Australian unemployment jumped 0.4 percentage points to 5.2% last month and was up from 4.5% in December and 3.9% a year earlier.  Jobs unexpectedly rose 1.8K, but full-time workers declined 53.8K and by 65.9K over the last three reported months.

On the central bank watch, the Reserve Bank of New Zealand cut its cash rate by 50 basis points to 3.0%, the Bank of Brazil slashed its Selic rate by 150 basis points to 11.25% in follow-up to a 100-bp reduction on January 22nd, and the Bank of Korea somewhat unexpectedly left its key rate unchanged at 2.0% after six cuts totaling 325 bps between October 9th and February 12th.  Central bank announcements are due today in Switzerland and Chile.  The Swiss rate is expected to be reduced by 25 bps and Chile’s by a bigger amount.  The Chilean rate has already fallen 350 bps since the start of 2009.

Euroland producer prices fell 0.8% in January.  Its 12-month pace swung into the red by 0.5% versus a gain of 6.2% on year as recently as October. Producer prices were 2.6% below their 4Q08 average level.

India’s industrial production fell 0.5% in January following a 0.6% drop in December, the first set of consecutive declines in 16 years.
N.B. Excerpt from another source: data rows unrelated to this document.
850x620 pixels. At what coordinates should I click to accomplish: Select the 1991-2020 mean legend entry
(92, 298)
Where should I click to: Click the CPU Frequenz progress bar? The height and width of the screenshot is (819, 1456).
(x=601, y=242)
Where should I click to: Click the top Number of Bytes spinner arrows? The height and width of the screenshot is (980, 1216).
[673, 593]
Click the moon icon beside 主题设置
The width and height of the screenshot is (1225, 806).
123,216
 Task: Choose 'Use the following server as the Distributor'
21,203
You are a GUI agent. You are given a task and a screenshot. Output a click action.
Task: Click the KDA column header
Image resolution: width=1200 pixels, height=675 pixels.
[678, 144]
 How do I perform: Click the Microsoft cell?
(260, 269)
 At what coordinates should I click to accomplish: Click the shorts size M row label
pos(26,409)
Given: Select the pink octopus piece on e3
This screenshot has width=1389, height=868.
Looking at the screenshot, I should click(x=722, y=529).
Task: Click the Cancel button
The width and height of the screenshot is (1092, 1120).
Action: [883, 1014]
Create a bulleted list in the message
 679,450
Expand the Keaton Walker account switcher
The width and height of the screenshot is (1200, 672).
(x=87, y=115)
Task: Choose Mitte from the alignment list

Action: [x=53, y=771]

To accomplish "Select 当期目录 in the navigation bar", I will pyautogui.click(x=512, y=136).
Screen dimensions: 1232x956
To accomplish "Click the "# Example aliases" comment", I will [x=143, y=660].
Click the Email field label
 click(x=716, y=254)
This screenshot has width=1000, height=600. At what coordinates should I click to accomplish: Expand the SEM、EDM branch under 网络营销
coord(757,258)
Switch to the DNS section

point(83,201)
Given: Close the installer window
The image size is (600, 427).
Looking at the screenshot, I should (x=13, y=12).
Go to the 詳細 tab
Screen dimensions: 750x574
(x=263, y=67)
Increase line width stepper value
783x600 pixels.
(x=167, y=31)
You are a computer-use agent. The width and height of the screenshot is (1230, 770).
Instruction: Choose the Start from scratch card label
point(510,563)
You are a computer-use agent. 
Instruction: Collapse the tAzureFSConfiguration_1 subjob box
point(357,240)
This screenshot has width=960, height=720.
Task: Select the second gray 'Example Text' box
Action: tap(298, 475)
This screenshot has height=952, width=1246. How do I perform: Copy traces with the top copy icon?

French consumer prices rose 0.4% m/m and 1.0% y/y in February.  The drop in French jobs last quarter was revised to 0.7% from 0.6%.

According to a quarterly Bank of England survey, expected one-year British CPI inflation subsided to 2.1% in February from 2.8% in November.  The U.K. index of leading economic indicators fell 0.4 points in January and by 2.3 points (or 2.4%) in the latest three reported months.  British construction orders plunged 12% in January and by 32% from a year earlier.

Italian growth last quarter got revised to minus 1.9% from minus 1.8% reported initially. GDP fell 2.9% in the year to 4Q08. The German IFW Institute is now projected even weaker growth in 2009 of negative 3.7%, revised down a percentage point from its end-of-2008 estimate.

Consumer prices in Spain were unchanged month-on-month and up 0.7% on year in February.  Sweden’s CPI similarly was flat that month and up 0.9% from February 2008.

U.S. Secretary Geithner is urging officials from other advanced economies to be more tolerant of Chinese foreign exchange policy.

Polish industrial production fell by a smaller-than-expected 10% in the year to February.

U.S. retail sales and jobless claims get reported at 13:30 GMT.